The book advises using Samatha to calm and steady the mind first—like clearing the table—before switching to Vipassana for true insight. This time, I understood and applied this much better. When my focus drifted during watching, I'd return to the breath for that profound calm, then shift back to observing.

A monk practicing meditation in a serene temple setting.

Emerging Defilements and True Progress

The deeper you go, the more subconscious defilements surface: anger, fear, hatred, greed—deep-rooted patterns most of us suppress. The book and my experience confirm this can feel more painful initially than ignoring them. But it's like extinguishing a house fire: once the blaze is out, you can easily spot and douse small sparks.

Amid rapid changes in the world, my businesses, and relationships, these arose intensely—but facing them is the essence of real meditation, beyond just the blissful states of Samatha.

One profound moment: After meditating seated for 90 minutes, intense leg pain arose. I wanted to move, but then realized—I am not the pain. The sensation dissolved completely for many minutes. The same happened with a headache. By observing it as one of the five aggregates, as impermanent human suffering, I released attachment to it. (The pain did return later during longer two-hour sits, but those moments of release were extraordinary.)

A Surreal Encounter with Impermanence

In the final hours before my wife Wendy picked me up, I sat by the pond where visitors feed hundreds of pigeons and fish. While reading on a bench, at exactly 1 PM, a loud thud sounded in front of me.

A pigeon had fallen from a tree and lay dying just four feet away—directly in my line of sight. It struggled to rise, beak gasping for air four or five times, eyes locked on mine in its final moments.

Then, horrifyingly, a group of other pigeons descended, pecking at its eyes and trampling the body. I found a broomstick and large leaf from the groundskeepers, gently swept the pigeon onto the leaf, and carried it to a secluded area under a tree, covering it with leaves for a peaceful rest.

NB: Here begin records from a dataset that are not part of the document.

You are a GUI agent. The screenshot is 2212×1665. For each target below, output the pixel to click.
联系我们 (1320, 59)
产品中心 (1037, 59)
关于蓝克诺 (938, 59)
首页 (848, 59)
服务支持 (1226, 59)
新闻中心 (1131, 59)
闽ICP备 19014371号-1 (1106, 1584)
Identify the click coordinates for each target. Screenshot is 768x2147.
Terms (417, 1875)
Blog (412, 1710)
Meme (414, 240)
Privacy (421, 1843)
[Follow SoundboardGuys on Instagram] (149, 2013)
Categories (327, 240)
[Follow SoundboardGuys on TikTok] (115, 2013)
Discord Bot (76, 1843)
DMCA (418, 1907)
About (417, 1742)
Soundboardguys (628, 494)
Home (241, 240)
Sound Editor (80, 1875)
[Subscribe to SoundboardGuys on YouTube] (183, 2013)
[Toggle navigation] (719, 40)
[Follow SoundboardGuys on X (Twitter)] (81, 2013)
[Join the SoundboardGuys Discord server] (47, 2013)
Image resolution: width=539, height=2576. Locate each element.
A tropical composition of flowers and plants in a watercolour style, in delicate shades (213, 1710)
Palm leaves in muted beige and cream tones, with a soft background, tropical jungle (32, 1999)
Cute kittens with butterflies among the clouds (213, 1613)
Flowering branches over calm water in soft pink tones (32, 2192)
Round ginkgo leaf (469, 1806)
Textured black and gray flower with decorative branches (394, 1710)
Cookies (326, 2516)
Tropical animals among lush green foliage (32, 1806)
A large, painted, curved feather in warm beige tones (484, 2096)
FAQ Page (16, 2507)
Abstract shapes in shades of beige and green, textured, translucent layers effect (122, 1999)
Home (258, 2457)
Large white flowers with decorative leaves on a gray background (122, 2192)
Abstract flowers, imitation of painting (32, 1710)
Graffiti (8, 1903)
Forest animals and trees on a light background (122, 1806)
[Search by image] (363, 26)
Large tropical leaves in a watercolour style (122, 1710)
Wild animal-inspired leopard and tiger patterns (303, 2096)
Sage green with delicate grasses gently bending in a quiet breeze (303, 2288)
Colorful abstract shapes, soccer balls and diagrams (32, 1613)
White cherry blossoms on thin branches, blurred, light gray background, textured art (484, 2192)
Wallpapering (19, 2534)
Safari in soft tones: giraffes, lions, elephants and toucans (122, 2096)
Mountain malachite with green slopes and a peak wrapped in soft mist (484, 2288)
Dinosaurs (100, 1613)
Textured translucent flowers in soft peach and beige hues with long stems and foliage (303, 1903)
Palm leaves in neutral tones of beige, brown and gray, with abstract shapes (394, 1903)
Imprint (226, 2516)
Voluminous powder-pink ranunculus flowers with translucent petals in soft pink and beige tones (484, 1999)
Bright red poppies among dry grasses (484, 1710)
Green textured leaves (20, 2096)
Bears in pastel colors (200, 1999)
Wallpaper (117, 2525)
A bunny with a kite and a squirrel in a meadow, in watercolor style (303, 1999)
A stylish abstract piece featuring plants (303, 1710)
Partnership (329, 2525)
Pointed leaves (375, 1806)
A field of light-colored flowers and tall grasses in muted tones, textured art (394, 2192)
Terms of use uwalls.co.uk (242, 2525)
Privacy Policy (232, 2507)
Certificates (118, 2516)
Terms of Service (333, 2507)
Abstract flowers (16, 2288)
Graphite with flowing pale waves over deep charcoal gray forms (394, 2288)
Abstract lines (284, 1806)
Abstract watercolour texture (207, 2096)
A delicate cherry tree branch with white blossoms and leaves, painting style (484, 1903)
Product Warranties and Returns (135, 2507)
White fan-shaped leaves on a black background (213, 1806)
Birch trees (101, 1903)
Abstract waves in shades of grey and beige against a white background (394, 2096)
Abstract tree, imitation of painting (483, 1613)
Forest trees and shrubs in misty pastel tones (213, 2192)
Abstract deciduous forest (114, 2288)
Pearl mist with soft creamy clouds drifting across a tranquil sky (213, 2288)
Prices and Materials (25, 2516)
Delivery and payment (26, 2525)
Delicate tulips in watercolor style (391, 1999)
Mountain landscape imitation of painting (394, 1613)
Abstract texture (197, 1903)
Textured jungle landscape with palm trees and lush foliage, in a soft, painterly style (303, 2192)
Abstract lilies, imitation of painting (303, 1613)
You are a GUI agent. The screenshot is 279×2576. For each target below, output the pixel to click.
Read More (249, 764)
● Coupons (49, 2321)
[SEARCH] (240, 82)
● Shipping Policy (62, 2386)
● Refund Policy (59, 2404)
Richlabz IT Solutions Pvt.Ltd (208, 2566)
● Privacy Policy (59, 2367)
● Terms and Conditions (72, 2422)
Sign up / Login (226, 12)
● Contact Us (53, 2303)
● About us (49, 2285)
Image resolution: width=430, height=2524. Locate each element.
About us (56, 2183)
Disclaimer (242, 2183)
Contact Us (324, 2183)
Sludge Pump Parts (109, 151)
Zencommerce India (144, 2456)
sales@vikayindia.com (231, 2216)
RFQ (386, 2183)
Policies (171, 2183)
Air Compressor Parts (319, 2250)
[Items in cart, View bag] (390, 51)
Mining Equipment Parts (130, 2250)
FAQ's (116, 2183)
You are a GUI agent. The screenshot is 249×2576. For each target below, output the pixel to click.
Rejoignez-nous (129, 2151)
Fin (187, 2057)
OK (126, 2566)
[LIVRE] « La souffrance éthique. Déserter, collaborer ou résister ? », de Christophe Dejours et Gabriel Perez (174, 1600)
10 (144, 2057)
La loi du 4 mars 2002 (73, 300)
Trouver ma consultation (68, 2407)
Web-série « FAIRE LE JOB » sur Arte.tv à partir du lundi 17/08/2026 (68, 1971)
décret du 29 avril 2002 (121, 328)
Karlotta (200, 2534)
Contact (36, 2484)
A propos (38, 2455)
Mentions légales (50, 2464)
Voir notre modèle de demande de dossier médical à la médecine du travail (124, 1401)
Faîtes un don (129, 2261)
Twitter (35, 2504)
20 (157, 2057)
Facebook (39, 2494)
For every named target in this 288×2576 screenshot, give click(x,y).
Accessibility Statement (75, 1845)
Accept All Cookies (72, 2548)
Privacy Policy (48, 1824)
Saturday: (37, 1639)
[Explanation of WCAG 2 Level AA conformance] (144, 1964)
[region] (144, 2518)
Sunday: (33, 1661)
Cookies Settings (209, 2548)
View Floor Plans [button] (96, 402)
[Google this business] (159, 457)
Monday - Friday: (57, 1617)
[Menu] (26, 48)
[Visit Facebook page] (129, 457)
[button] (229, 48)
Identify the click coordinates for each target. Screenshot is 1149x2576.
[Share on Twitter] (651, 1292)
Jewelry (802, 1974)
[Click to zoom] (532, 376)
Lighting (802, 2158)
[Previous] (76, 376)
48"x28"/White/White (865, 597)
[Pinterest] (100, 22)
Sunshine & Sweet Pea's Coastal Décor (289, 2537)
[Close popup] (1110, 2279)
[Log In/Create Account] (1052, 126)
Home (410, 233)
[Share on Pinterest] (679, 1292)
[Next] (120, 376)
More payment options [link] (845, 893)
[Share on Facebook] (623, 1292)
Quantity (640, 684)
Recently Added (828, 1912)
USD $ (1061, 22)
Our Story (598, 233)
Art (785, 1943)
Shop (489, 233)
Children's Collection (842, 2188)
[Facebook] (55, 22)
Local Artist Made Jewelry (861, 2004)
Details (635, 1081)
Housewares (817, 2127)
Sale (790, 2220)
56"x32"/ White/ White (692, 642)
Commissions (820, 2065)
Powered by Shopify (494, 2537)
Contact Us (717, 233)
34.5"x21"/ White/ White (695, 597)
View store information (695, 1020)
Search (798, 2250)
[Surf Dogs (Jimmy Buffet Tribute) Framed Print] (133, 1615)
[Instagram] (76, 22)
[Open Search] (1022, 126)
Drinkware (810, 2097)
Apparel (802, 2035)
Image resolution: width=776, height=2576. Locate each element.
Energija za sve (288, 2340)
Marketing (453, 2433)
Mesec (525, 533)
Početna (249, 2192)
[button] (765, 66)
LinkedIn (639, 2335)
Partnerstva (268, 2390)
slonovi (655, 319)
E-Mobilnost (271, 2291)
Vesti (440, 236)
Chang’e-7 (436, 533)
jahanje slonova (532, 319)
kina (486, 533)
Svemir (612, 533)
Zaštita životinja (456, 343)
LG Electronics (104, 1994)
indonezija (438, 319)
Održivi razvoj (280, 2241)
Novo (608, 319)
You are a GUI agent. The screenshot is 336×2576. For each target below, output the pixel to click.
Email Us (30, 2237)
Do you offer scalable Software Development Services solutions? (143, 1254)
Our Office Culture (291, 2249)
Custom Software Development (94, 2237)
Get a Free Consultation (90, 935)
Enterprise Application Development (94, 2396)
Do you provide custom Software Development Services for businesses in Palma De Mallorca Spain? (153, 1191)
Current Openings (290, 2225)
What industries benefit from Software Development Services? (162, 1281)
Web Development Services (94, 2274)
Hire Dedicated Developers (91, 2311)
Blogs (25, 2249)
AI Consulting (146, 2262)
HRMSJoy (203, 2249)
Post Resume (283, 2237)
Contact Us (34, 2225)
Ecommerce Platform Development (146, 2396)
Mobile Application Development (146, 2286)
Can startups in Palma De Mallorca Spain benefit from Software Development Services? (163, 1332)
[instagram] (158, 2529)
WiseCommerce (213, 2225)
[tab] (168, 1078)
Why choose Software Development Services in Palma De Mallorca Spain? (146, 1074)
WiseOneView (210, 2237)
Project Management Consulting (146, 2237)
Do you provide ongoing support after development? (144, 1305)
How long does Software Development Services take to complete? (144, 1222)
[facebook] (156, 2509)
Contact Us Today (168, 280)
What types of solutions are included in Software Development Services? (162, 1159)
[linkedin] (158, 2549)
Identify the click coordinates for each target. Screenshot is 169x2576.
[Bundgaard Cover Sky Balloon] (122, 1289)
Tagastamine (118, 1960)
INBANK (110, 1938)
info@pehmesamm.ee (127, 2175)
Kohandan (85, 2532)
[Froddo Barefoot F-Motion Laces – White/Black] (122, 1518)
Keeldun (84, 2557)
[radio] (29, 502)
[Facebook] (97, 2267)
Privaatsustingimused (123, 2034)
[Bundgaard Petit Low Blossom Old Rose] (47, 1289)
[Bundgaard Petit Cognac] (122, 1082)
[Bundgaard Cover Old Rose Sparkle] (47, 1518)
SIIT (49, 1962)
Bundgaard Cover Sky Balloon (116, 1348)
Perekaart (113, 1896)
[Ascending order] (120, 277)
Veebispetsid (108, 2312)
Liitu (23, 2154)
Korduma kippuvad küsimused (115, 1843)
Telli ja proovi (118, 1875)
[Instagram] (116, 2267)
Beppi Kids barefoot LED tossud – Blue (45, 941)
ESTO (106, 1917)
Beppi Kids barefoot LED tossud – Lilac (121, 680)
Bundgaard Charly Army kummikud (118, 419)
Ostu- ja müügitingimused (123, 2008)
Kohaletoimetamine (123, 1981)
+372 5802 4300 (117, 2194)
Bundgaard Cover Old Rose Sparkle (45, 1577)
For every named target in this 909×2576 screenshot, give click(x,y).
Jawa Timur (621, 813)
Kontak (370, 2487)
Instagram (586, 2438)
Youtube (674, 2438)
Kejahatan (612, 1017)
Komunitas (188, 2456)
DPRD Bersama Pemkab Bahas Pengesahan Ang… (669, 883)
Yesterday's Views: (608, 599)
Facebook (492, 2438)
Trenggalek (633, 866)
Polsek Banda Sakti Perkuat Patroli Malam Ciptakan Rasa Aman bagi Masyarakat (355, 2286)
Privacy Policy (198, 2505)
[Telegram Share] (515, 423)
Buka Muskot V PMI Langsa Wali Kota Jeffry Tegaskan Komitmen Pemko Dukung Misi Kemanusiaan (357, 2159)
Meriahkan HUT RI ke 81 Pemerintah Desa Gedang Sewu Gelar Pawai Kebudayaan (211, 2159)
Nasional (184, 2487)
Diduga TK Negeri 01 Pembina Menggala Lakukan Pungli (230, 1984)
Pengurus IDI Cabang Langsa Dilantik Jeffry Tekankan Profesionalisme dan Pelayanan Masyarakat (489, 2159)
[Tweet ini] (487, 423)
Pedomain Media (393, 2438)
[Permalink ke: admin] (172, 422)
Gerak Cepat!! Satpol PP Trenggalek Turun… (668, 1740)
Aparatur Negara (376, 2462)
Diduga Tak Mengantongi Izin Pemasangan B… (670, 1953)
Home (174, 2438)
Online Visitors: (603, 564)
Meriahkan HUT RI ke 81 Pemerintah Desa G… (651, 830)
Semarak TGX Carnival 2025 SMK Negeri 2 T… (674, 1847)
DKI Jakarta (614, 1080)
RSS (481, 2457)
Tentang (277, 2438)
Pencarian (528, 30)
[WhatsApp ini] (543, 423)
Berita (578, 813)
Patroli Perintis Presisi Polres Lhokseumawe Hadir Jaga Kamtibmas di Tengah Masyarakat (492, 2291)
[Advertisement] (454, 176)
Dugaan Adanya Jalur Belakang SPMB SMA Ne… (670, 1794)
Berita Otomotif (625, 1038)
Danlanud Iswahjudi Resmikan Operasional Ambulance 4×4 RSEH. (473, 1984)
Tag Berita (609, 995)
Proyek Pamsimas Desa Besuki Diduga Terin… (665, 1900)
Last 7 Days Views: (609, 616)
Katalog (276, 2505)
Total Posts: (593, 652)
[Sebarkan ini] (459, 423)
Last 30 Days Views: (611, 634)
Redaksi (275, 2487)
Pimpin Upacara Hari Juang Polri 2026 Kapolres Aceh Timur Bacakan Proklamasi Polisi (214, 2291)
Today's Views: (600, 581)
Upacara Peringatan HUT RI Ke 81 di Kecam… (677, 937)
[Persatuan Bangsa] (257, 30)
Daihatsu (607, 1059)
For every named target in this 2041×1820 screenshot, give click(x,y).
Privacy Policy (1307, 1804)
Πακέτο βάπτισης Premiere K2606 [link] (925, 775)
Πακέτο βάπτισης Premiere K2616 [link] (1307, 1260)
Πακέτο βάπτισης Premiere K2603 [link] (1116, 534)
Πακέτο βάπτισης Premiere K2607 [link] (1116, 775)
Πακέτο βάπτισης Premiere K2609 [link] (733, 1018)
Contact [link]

The pond area at Wat Umong, home to many pigeons and fish.

When I told Wendy later, she said the pigeon had sacrificed itself—taking on a burden or pain meant for me. A profoundly surreal reminder of impermanence and suffering.

Hundreds of pigeons live and die there daily, but this one connected directly with me in its final breaths. Life is suffering (dukkha), yet realizing we are not a separate "self"—we are interconnected—offers the path to release.

In our age of AI and rapid technological change, these ancient Buddhist insights feel more relevant than ever.